## Selected text

------------

POP QUIZ: Find the bug in the following code... (semi-OT)

aaaaa00

Regular
The code is C++.

Code:
class CFoo
{
public:
    LPCWSTR GetText()
    {
        return m_sbstrText ? m_sbstrText : L"";
    }
private:
    CComBSTR            m_sbstrText;
};

int main()
{
    LPCWSTR pwszFoo = NULL;
    CFoo Foo;

    pwszFoo = Foo.GetText();

    ASSERT( pwszFoo && wcscmp( pwszFoo, L"" ) == 0 );

    return 0;
}

Hint 1: This code will crash some of the time. Sometimes it will succeed.

Hint 2: This code compiles and runs on Visual Studio. You need to include windows.h and atlbase.h in your headers. (You also need an assert macro defined.)

Hint 3: This bug is quite subtle. I only saw it after staring at it for quite some time.

Good interview question. :)
 
Humus said:
m_sbstrText is obviously never initialized.

m_sbstrText is an instance of CComBSTR.

The constructor for CComBSTR initializes the contents to NULL.

This is not the bug.
 
I couldn't get this exact code to crash on my machine single time. The assertion is quite suspicious to me, although I don't know what it is _supposed_ to do - maybe you wanted it this way.

------------

## Jobs
1. Rewrite the paragraph of the C++ bug quiz thread above that begins "Hint 2: This code compiles" as a short bulleted list that keeps its main facts.
2. Pick up the C++ bug quiz thread above after its last sentence and continue it.

## Data section

------------

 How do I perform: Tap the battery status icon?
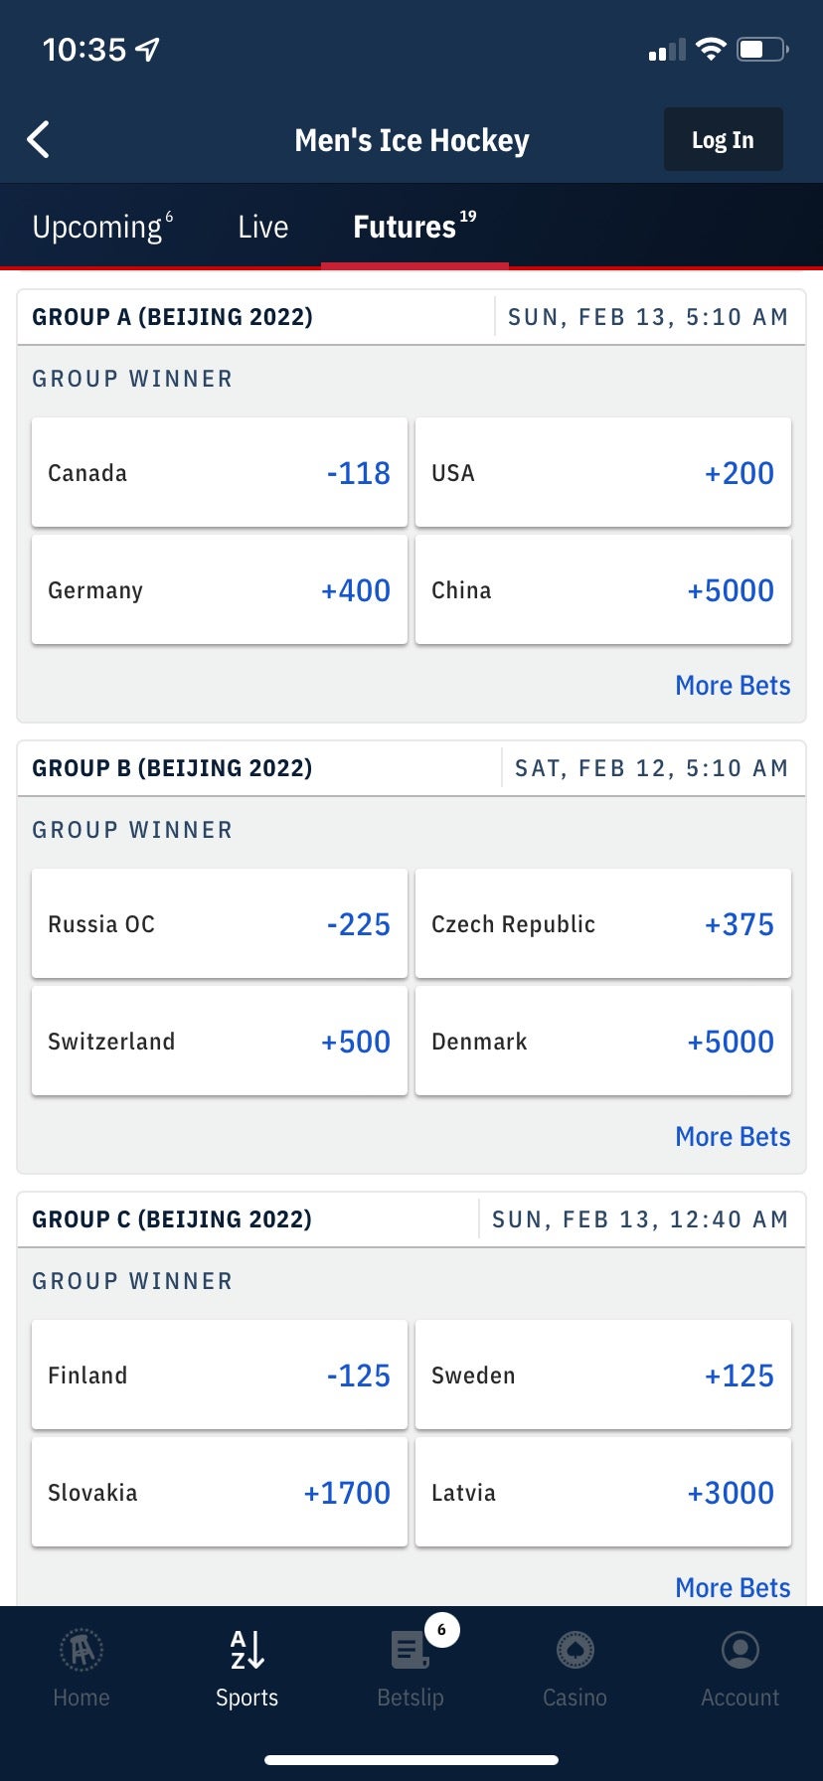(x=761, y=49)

------------

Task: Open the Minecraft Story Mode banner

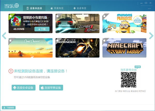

------------

## Responses per task
1.
- The code compiles and runs on Visual Studio.
- windows.h and atlbase.h must be included in the headers.
- An assert macro must also be defined.

2.
i believe xmas got it right on the nose

something ive been wondering...does the tertiary and biconditionals produce the same assembly code when compiled? or is one more efficient than the other? ie: is the ? statement more efficient than if else statements, vice versa, or the same
 
Xmas said:
http://www.devguy.com/fp/Tips/COM/bstr.htm
? operator doesn't work with CComBSTR
Ooops, I didn't think of CComBstr for a single moment. Interesting read, thanks for the link. Might be useful one day.
 
Xmas said:
http://www.devguy.com/fp/Tips/COM/bstr.htm
? operator doesn't work with CComBSTR

More or less correct.

(expression) ? a : b always returns objects of the type of a.

So the line

Code:
return m_sbstrText ? m_sbstrText : L"";

causes the compiler to create a temporary CComBSTR if (m_sbstrText) resolves to FALSE (which it will, since it's constructed to contain NULL).

The temporary CComBSTR uses the constructor overload for a string, allocates, and then copies L"" into its private member.

Since the function returns LPCWSTR, the compiler then casts the temporary CComBSTR back into a BSTR, which in turn casts back into an LPCWSTR.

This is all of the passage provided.